あれから4年。浅田真央と鈴木明子、ふたりの五輪物語 (2ページ目)
五輪本番前に、代名詞のジャンプを一度はクリーンに成功させたかったところだが、浅田のトリプルアクセルは"迷路"に迷い込んでしまったようだ。
「今回は公式練習からいいトリプルアクセルが跳べなくて、あっ、(トリプルアクセルは)どこいっちゃたのかな(苦笑)、という感じで本番に臨んでしまった。いま、自分がどうして跳べなかったのかは分からない。ただ、これから五輪本番までしっかりと練習して成功率を上げていくことが成功への道だと思います」
ソチ五輪で悲願の金メダルを獲得するためにトリプルアクセルを1本にしてプログラム全体の完成度を高める戦略に変更して勝負に徹するのか。はたまた、自分がこだわる2度のトリプルアクセルを跳ぶプログラムで「最高レベルの演技」を貫き、結果は気にせずに「満足のいく集大成の演技」を見せるのか。ソチ本番までの悩みどころでもある。

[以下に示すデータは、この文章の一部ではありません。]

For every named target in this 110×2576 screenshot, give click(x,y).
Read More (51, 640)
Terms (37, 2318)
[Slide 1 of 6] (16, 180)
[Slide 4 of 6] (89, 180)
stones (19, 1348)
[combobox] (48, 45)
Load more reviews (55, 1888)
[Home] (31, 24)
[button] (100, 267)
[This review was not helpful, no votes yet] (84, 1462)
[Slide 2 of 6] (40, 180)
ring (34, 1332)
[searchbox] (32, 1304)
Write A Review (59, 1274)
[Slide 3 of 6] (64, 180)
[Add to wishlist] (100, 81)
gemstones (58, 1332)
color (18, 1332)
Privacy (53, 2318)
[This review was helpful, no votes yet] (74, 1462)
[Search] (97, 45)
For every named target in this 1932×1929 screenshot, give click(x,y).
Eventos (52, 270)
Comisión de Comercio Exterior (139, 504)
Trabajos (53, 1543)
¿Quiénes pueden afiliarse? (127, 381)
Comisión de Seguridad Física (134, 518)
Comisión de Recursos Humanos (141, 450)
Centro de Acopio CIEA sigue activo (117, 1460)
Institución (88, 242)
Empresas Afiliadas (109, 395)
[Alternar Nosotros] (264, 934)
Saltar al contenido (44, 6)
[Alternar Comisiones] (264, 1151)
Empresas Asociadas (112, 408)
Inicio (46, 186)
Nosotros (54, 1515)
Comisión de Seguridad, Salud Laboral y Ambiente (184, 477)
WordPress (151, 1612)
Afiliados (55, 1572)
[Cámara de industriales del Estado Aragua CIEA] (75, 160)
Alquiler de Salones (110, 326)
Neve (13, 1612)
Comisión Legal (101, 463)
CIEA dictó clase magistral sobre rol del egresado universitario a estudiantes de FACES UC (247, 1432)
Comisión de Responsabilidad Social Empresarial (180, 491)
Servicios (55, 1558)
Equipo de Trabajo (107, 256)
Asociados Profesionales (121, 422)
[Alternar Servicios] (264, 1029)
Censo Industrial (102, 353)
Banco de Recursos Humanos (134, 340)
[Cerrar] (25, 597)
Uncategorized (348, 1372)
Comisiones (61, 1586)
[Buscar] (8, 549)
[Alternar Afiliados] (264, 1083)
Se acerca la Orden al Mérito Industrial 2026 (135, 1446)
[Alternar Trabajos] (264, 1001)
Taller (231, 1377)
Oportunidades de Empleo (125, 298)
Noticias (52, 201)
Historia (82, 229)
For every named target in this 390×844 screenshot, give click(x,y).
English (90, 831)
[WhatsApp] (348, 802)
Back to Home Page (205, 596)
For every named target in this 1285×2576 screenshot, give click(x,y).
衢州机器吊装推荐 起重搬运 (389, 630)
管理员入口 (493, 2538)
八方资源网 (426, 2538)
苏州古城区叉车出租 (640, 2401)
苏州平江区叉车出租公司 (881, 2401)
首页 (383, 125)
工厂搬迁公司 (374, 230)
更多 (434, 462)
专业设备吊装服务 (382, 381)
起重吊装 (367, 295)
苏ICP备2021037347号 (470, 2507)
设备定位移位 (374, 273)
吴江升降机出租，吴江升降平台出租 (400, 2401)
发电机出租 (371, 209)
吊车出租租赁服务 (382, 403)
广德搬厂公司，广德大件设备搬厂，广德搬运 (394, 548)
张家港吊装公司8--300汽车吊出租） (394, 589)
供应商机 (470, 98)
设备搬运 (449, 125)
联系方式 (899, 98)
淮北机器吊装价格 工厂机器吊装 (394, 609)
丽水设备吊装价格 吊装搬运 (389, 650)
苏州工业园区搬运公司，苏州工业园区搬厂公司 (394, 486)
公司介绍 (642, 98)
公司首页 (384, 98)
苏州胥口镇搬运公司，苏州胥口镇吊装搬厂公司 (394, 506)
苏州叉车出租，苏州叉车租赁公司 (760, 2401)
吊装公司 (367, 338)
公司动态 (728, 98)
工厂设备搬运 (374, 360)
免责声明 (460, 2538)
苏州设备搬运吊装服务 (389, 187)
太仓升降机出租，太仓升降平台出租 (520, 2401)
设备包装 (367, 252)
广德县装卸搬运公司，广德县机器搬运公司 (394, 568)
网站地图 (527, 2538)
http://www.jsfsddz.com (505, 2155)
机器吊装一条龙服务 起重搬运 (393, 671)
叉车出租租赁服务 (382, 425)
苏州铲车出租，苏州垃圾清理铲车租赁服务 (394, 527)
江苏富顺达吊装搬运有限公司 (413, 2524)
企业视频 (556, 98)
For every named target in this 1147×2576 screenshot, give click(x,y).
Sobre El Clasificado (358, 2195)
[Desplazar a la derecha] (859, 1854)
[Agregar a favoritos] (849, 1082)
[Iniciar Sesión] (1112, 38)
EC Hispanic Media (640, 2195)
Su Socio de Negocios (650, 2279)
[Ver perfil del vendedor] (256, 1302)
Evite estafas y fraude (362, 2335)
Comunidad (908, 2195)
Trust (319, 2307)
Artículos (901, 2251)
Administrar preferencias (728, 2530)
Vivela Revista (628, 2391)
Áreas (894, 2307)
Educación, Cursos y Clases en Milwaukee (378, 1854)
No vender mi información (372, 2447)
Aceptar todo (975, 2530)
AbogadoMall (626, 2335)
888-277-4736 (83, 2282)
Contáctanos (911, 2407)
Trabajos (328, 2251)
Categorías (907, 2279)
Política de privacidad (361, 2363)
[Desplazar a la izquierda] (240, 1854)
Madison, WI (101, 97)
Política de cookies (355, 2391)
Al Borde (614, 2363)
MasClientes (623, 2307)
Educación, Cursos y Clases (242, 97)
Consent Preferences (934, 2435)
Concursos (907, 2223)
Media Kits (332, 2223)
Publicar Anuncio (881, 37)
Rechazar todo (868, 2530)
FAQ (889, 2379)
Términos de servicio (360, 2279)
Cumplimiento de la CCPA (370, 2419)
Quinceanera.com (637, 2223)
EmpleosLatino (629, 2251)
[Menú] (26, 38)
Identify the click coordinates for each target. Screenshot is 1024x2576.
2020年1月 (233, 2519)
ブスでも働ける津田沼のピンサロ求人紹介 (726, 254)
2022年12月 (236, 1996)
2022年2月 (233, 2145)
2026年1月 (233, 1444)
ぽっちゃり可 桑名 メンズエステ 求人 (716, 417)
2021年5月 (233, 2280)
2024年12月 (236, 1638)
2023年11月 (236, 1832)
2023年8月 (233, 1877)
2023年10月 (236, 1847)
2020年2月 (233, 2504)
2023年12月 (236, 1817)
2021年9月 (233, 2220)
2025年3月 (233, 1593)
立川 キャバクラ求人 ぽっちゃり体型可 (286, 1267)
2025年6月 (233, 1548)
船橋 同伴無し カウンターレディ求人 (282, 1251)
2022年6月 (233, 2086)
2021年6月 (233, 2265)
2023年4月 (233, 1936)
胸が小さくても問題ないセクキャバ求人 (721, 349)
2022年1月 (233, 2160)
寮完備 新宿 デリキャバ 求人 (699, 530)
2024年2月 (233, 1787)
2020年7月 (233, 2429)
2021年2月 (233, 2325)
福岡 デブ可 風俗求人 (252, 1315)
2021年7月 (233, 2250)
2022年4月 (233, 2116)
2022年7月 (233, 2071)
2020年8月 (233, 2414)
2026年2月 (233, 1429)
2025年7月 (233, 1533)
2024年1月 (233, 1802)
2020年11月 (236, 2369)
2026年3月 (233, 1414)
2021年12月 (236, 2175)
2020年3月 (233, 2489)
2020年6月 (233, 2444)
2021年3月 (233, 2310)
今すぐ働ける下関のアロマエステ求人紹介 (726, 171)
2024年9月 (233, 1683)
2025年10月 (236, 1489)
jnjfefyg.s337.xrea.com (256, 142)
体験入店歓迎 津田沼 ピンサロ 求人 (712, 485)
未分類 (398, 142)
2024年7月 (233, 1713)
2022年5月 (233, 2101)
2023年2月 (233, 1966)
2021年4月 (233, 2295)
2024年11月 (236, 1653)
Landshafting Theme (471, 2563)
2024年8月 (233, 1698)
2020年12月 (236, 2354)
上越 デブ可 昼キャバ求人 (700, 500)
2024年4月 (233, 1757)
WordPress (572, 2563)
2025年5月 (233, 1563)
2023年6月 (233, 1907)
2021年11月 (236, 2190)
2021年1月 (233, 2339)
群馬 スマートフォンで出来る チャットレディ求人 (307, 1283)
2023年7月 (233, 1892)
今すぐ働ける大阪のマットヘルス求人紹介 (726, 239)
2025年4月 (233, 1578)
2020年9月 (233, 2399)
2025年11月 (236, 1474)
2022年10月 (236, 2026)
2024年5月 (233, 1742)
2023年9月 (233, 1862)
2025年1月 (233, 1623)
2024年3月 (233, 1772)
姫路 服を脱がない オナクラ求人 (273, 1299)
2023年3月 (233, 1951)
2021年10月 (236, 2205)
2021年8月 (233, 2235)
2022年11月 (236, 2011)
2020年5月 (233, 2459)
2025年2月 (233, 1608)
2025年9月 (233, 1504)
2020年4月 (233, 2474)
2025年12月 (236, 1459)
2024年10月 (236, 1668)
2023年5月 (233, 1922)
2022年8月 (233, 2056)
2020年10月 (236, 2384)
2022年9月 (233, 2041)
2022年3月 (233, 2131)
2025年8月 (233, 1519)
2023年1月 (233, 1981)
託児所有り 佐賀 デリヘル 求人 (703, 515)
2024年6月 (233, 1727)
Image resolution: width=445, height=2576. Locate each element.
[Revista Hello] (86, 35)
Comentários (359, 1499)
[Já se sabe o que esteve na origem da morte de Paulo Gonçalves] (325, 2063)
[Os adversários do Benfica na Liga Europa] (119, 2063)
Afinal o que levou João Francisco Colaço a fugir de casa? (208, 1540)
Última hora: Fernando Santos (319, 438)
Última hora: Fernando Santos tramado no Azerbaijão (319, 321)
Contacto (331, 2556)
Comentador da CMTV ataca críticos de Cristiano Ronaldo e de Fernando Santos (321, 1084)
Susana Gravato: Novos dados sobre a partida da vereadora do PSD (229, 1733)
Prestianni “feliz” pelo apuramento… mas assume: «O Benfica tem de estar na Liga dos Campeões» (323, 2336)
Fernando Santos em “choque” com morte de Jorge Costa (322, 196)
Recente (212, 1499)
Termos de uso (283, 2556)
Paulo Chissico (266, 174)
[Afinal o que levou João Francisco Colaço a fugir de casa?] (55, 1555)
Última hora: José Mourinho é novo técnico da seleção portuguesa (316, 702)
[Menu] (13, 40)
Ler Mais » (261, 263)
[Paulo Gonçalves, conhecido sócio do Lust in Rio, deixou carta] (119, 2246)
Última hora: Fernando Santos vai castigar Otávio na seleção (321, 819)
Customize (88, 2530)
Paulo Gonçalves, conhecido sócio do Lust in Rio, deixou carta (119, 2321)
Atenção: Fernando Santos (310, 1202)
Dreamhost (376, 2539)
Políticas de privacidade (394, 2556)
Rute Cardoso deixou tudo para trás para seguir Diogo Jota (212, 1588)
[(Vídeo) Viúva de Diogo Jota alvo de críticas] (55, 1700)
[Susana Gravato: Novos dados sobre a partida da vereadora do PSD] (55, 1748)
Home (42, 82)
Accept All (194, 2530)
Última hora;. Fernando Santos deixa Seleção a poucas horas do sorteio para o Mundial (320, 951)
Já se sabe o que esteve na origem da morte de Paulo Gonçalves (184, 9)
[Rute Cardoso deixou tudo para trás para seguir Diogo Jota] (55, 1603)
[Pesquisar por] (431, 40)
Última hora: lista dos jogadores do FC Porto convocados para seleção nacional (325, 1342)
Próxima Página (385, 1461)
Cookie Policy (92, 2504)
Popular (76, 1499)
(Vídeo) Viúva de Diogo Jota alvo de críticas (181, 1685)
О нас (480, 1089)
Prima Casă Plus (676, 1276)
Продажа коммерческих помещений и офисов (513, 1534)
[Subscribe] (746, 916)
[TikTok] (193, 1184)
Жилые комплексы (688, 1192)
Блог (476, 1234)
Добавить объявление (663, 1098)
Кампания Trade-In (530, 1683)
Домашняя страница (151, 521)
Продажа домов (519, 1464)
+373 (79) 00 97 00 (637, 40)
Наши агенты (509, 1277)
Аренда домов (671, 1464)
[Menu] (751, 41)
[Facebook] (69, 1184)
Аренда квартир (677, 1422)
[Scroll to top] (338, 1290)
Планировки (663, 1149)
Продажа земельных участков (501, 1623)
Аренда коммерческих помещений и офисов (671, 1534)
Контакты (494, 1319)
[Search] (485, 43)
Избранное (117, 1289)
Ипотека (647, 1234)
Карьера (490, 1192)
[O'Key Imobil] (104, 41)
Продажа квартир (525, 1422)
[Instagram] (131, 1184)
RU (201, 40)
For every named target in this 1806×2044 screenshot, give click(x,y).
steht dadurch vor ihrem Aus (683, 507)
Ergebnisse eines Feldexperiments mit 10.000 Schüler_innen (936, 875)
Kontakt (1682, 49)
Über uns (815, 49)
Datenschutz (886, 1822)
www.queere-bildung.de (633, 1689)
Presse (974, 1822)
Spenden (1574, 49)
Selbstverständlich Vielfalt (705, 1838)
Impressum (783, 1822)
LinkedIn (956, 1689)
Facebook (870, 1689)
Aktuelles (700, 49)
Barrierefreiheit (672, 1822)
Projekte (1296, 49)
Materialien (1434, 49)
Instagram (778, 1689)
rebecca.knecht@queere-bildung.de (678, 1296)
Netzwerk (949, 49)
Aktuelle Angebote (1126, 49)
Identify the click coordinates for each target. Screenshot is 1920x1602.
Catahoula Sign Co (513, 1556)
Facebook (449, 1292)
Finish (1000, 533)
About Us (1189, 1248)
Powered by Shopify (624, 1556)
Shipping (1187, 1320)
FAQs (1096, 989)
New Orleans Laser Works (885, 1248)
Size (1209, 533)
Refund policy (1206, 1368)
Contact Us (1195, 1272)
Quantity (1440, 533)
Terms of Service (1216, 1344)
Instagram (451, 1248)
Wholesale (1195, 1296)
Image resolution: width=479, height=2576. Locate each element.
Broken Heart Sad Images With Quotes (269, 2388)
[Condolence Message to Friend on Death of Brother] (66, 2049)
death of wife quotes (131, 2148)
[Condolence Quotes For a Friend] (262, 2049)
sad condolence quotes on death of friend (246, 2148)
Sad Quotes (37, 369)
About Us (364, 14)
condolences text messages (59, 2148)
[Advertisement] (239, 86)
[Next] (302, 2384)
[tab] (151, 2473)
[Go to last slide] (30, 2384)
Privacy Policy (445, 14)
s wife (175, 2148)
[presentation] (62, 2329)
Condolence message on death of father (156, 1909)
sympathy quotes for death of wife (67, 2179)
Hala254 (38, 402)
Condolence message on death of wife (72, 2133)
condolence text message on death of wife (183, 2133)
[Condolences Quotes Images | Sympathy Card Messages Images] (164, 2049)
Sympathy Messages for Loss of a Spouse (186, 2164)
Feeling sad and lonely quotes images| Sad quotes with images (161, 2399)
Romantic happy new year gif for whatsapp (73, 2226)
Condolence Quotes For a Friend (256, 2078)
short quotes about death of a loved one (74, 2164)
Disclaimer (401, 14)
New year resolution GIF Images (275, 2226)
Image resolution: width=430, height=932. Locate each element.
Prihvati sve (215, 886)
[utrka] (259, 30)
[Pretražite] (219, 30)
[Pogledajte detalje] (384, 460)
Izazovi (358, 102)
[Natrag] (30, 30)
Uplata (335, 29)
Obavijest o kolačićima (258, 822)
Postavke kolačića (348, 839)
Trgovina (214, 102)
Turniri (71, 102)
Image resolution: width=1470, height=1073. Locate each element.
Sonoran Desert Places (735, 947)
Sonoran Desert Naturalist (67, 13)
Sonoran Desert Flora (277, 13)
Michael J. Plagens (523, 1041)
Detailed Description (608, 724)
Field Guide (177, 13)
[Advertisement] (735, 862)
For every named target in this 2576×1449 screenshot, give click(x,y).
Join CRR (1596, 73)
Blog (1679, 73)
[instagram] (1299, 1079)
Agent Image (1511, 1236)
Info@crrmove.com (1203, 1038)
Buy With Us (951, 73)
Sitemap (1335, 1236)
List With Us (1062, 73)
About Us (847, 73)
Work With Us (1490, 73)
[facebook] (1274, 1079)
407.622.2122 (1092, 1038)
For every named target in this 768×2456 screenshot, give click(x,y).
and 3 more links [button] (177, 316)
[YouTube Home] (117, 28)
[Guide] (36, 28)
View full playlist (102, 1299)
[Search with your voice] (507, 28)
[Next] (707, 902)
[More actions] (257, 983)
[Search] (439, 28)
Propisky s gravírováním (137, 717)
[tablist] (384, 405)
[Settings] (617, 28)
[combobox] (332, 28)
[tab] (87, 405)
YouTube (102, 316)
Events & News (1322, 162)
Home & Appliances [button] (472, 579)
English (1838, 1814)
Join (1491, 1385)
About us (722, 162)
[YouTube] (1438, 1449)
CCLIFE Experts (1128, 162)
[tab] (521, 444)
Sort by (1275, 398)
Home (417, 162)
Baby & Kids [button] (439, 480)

これについて佐藤信夫コーチは「今日のフリーはミスがいっぱい出てしまった。(GPファイナル前に再発した)腰に痛みがあるなど、体の方が思うように回復していなくて、GPファイナルが終わってからあまり練習ができなかった。そのツケが結果に出てしまった。トリプルアクセルに気持ちが偏りがちなので、今後はもう一度振り出しに戻って立て直していきたい。トリプルアクセルを2度跳ぶかどうかは、時と場合によって変わるかもしれないが、最終的には彼女の夢をかなえてあげたいし、トリプルアクセルが立て直せれば全体的にプログラムもいい具合にできてくると思う。プログラムにトリプルアクセルを2度組み込むことについてはもう少し様子をみたい」と、語っている。
それでも浅田自身は「戦略はない。自分が今やっているプログラムを成功させることが自分の一番の最終目標です。トリプルアクセルを2度跳ぶことは挑戦でもなく、あたり前だという風にしたいし、私にとってはチャレンジとかではなく、これが一番の基礎、ベースだと思っています」ときっぱり。今季試合では一度も成功させていない大技について、現時点での迷いは微塵もなかった。